** Opening Entries shown block **

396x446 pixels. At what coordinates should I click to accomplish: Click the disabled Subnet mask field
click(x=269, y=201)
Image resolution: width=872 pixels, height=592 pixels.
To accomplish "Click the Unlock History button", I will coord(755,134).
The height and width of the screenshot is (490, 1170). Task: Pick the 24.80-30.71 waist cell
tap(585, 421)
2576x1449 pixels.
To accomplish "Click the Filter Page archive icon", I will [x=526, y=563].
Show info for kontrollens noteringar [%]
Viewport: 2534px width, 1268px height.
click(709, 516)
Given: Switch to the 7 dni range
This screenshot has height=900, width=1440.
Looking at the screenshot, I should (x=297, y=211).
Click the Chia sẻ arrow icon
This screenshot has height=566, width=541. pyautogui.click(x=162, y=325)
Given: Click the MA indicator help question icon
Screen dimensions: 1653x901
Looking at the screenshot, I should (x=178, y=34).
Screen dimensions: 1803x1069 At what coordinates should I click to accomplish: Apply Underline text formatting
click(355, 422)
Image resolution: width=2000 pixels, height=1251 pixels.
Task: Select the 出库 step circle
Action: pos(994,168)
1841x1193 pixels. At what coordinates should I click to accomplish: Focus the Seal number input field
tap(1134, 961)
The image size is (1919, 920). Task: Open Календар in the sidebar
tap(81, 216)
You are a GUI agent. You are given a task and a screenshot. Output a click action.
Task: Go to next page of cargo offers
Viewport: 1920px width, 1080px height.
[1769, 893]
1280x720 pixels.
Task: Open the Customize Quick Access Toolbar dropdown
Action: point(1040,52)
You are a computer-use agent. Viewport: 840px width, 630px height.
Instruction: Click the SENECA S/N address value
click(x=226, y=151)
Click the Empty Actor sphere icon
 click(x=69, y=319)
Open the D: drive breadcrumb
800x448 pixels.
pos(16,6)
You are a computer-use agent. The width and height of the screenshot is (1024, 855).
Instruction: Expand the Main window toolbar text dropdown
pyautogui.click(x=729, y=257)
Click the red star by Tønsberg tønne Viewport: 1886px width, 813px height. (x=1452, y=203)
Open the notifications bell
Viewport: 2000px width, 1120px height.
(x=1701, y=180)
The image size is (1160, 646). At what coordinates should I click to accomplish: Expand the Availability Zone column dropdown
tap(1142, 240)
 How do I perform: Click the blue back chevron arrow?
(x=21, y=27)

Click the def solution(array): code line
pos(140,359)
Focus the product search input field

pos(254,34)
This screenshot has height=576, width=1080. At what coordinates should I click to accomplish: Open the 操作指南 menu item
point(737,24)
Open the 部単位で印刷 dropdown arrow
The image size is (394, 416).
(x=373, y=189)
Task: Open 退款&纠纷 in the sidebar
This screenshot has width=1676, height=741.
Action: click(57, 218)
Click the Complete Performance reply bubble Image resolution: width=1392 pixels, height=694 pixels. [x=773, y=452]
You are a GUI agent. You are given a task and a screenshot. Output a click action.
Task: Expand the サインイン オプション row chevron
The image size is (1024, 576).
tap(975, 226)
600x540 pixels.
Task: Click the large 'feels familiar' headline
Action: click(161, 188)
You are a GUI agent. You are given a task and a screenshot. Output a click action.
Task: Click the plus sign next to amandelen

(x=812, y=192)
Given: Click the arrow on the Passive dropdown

** Closing Entries shown block **

### What to work on
Every line that holds the word "computer" should be copied from the records.

### Reply to the exercise
You are a computer-use agent. Viewport: 840px width, 630px height.
You are a computer-use agent. The width and height of the screenshot is (1024, 855).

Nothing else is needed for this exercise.